Meep in general is a web-first engine, all assets are streamed, meaning that the engine is up and running even before any models/texture are loaded, and you're free to decide when to let the player see your level, wait until everything is loaded or drop them in as soon as you can. There is a pre-loader module in case you want to load some assets in bulk before starting the game.

AI tools

including, but not limited to:

  • full-fledged Behavior trees
  • Blackboard (took for recording information useful for AI to read/write relevant world state, very commonly used with Behavior Trees)
  • monte-carlo tree search (same as Google's AlphaGo, useful for decision-making)
  • state optimization (useful for decision-making)
  • grid-based path finding (optimized for 10,000s of queries per second)
  • resource allocation solver (useful for planning, given certain resources such as bullets/grenades/money/health - plan what actions to take to optimize your chances of winning)
  • and a number of other useful tools to complement AI development.

Inverse kinematics

Meep has 2 very useful IK solvers to fix foot position for characters on uneven terrain or stairs, aligning both the position and orientation of character feet. This works for hands as well if you want and is not limited to bipeds, the system works just as well for, say, spiders.
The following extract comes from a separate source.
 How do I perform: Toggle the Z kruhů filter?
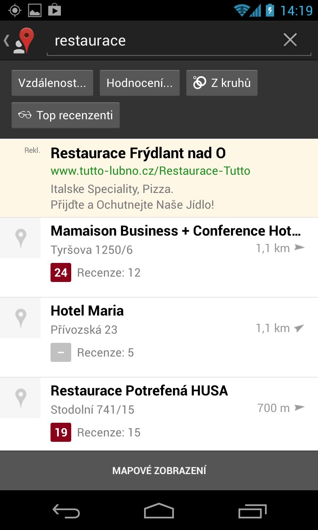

High-performance serialization

Extremely compact serialization system. You can save/load your scenes from files. This serialization system supports format changes, so as you develop your game - old saves will be supported and the system will automatically upgrade them to the most recent version, so the player doesn't have to lose any data.

Achievements

Achievements work with Blackboard components and are very easy to define. There is an abstraction system that helps connect your achievements to various platforms such as Steam or XBox (you'd have to implement that binding yourself though), by default it comes with a browser backend, storing data in IndexedDB. I also have bindings for Steam and NewGrounds that I can share.

UI system

You're free to use it or not, the engine works just fine without it. The system is written for speed, and it offers a few commonly used tools, such as popup windows, notifications and pages. The UI system is optimized for speed, so it generates no garbage, but again - if you want to use, say React - you can ignore this system or integrate it with the system.